Via cielo avevamo più possibilità di farcela, ma nessuna certezza. Eravamo coscienti che il fallimento avrebbe significato il carcere e la perdita della custodia dei nostri bambini, per non parlare poi del rischio di morire.
Insieme cercammo di progettare la cosa nei minimi dettagli, poi cominciammo a comprare enormi quantità di stoffa che io cucivo di nascosto con la macchina di mia moglie, mentre Peter adattava un bruciatore a propano e costruiva la struttura metallica che doveva contenere noi e le nostre famiglie, in tutto otto persone.
Avevamo calcolato che il pallone avrebbe dovuto avere un volume di circa 1.800 metri cubi, quindi le dimensioni dovevano essere di almeno 15 metri per 20; impiegai due settimane per
assemblare il tutto. Nel frattempo, Peter aveva costruito una cesta metallica in grado di contenerci tutti e aveva realizzato il bruciatore a metano collegando una bombola di gas a un tubo da stufa con delle valvole che permettevano di regolare la fiamma.

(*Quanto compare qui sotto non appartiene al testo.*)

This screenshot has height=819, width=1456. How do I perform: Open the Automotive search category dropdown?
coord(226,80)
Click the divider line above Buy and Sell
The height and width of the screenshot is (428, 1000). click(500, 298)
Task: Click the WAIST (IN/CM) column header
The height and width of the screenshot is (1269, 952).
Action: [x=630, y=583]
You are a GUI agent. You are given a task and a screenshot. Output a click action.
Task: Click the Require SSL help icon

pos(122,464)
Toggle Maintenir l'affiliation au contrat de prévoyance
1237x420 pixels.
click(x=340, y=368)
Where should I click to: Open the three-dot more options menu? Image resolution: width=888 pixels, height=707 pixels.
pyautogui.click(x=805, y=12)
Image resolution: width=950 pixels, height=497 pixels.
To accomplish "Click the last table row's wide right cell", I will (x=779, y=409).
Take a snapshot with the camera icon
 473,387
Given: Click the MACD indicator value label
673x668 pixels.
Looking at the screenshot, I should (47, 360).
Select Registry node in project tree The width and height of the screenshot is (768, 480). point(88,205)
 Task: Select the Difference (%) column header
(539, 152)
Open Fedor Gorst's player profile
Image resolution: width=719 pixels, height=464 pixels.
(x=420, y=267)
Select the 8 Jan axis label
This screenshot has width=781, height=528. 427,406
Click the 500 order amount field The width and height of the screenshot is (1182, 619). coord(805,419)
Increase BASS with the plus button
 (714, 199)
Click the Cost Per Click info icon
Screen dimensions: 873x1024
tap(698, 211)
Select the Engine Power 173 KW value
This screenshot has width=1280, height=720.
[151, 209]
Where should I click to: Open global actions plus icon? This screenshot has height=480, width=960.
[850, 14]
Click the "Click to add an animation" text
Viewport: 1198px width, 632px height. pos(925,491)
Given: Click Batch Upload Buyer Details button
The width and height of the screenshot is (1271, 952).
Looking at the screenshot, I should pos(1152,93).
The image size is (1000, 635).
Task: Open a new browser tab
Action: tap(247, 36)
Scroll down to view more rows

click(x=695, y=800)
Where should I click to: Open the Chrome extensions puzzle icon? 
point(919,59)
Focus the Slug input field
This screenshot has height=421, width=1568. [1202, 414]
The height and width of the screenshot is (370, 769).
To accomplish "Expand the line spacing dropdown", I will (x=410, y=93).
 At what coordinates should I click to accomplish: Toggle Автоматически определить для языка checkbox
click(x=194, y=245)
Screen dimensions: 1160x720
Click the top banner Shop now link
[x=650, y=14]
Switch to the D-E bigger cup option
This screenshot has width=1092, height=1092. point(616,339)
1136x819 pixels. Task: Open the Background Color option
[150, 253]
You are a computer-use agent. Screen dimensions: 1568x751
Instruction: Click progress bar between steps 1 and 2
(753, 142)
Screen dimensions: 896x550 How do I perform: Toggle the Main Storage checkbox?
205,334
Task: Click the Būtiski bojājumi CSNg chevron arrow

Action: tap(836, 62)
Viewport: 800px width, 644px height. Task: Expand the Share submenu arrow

Eravamo pronti per il collaudo.
Emozionati, guardavamo in alto: un tratto di cielo per la nostra libertà.
Stendemmo la stoffa e accendemmo il bruciatore, ma il pallone non si gonfiava; era stato tutto inutile: avevamo usato un tessuto troppo poroso che non riusciva a trattenere l’aria calda.
Guardai il cielo con rabbia. Peter, con gli occhi lucidi, non diceva una parola.
Non poteva finire così, poichè non era il cielo che voleva non essere attraversato; c’era stato sicuramente un errore da parte nostra.
Diedi una pacca sulle spalle a Peter e gli dissi:
- Ricominciamo, troveremo un tessuto idoneo!
Dopo qualche giorno, Peter mi si avvicinò, con un sorriso smagliante. Mi disse:
- Ho trovato, spacciamoci per soci di un circolo velico e acquistiamo del taffetà, se va bene per trattenere il vento andrà bene anche per il nostro scopo!
Ricominciammo tutto, e in meno di un mese fummo pronti per il secondo collaudo.
Il pallone si gonfiò ma il gas finì in fretta e la stoffa, afflosciandosi, stava per prendere fuoco.
Spegnemmo in qualche modo le fiamme e ci guardammo sconsolati.
Tornato a casa ne parlai con Petra e ci trovammo d’accordo sul rinunciare al progetto: i nostri figli erano troppo piccoli, non potevamo permettere che accadesse loro qualcosa.
- Non ci riusciremo mai, il nostro sogno è finito!
Inutili furono i tentativi di Peter di convincermi a ritentare: non potevo rischiare la vita dei miei cari, proprio non me la sentivo.
Passò qualche mese quando ricevetti la visita di Peter.
Era agitatissimo.
Mi raccontò che, dopo aver perfezionato il bruciatore, era riuscito ad alzarsi in volo con la sua famiglia ma, dato che la rotta dell’aerostato non era controllabile e dipendeva dalla direzione del vento, erano solo riusciti ad avvicinarsi al muro atterrando in prossimità della zona minata.
Si erano allontanati, ma era solo questione di tempo: la Stasi avrebbe trovato i resti del pallone e avrebbe indagato. Erano in pericolo. Sarebbero risaliti facilmente a loro due.
Lo guardai per un istante, poi dissi:
- Non c’è tempo da perdere, dobbiamo fare in fretta!
Riprendemmo febbrilmente la costruzione di una nuova mongolfiera, che fu ultimata a settembre.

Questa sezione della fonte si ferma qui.